_AIM OF THE EXERCISE:_ Please restate exactly what appears in the records below from the first line to the line where "The height and width of the screenshot is (789, 1512)." is, that line included.

_MATERIAL FOR THE TASK:_
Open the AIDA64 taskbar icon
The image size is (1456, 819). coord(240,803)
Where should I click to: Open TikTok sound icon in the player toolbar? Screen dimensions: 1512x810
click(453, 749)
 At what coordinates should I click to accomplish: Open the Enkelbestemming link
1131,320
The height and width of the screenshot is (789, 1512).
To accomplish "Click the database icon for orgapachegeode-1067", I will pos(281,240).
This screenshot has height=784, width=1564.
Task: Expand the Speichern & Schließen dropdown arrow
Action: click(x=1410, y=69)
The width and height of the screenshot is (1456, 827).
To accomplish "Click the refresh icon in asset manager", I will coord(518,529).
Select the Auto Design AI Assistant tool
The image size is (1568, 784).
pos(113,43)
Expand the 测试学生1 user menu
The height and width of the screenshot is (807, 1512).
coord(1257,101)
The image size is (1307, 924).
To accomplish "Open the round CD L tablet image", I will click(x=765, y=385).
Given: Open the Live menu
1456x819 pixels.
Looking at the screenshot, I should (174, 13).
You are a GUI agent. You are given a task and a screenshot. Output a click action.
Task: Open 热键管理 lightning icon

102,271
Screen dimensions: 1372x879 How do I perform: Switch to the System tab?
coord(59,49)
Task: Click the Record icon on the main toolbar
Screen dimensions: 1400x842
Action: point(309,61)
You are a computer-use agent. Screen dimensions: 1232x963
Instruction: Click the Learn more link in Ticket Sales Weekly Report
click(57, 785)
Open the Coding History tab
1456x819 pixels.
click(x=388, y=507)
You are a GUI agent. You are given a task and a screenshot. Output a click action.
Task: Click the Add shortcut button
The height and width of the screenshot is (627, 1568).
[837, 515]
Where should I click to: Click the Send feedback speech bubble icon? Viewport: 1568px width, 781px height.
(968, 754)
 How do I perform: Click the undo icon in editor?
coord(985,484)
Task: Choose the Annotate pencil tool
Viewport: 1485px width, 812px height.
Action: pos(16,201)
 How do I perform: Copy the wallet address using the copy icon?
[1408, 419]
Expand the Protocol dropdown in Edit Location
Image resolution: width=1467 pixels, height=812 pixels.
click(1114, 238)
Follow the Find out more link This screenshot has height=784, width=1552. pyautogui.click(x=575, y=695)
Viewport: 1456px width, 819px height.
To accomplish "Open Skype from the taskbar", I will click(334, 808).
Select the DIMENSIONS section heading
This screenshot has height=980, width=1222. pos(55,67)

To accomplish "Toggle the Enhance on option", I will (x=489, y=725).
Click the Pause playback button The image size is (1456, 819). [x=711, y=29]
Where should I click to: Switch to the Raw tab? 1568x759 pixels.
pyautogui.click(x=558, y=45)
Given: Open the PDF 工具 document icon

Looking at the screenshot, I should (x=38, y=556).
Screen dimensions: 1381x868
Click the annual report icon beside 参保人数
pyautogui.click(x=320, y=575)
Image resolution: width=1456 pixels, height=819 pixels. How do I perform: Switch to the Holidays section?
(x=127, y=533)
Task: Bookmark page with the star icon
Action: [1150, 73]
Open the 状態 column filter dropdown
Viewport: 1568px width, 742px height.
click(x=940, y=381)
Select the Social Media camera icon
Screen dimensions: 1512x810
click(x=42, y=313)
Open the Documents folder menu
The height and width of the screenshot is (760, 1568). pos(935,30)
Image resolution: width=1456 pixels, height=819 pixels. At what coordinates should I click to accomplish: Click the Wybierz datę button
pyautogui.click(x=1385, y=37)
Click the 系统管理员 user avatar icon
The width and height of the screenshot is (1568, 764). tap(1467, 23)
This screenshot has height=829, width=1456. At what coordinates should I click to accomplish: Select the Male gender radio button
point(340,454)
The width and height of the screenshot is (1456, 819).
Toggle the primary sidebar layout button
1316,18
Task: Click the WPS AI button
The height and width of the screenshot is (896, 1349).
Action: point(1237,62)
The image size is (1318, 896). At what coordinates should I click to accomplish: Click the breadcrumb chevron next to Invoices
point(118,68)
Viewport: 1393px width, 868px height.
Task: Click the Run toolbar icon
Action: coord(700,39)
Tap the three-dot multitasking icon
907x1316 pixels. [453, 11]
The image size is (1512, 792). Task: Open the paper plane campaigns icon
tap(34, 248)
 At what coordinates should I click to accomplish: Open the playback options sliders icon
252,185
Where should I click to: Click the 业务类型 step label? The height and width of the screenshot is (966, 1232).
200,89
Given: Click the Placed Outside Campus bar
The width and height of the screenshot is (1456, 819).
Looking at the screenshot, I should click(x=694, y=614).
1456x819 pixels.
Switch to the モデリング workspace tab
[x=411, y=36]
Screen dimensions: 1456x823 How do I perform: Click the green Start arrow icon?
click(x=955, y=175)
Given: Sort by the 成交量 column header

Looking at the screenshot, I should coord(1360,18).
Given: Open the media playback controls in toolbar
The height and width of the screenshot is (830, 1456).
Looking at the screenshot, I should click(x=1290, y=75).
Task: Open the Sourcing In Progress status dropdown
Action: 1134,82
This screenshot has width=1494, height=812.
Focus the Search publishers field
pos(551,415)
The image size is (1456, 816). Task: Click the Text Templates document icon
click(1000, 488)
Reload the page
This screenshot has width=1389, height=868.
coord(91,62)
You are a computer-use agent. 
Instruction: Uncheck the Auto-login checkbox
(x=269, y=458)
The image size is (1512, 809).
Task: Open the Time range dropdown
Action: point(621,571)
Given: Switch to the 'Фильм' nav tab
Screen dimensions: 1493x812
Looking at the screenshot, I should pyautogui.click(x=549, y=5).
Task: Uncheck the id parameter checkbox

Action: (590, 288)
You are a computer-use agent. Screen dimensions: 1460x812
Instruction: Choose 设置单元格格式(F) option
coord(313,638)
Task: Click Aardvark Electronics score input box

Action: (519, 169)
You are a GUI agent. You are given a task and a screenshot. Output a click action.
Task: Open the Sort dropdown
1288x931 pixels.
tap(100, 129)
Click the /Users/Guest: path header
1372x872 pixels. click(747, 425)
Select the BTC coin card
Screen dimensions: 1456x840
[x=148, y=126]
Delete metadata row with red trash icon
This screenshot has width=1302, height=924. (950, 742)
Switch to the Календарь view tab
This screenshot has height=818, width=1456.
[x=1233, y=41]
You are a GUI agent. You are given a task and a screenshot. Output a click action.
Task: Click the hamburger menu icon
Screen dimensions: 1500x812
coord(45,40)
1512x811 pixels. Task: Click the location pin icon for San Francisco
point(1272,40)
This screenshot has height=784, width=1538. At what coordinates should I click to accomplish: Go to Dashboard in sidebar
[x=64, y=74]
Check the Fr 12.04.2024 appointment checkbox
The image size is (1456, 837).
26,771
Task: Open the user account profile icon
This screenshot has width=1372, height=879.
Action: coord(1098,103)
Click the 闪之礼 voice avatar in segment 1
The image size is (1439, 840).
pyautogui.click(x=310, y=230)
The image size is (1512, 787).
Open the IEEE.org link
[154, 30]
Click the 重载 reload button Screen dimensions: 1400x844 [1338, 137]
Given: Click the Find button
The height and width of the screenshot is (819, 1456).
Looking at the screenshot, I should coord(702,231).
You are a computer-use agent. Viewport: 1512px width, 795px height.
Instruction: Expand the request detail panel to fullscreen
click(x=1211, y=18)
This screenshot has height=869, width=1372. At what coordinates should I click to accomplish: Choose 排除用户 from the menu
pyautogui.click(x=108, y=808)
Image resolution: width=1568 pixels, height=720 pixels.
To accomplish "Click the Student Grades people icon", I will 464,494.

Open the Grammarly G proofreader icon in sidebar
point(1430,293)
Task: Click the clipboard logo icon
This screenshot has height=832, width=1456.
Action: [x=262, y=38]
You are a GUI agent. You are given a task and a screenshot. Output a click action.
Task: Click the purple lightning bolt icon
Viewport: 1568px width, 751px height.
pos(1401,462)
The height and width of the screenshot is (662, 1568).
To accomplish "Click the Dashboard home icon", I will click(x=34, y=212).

_FINISHED EXERCISE:_
Open the AIDA64 taskbar icon
The image size is (1456, 819). coord(240,803)
Where should I click to: Open TikTok sound icon in the player toolbar? Screen dimensions: 1512x810
click(453, 749)
 At what coordinates should I click to accomplish: Open the Enkelbestemming link
1131,320
The height and width of the screenshot is (789, 1512).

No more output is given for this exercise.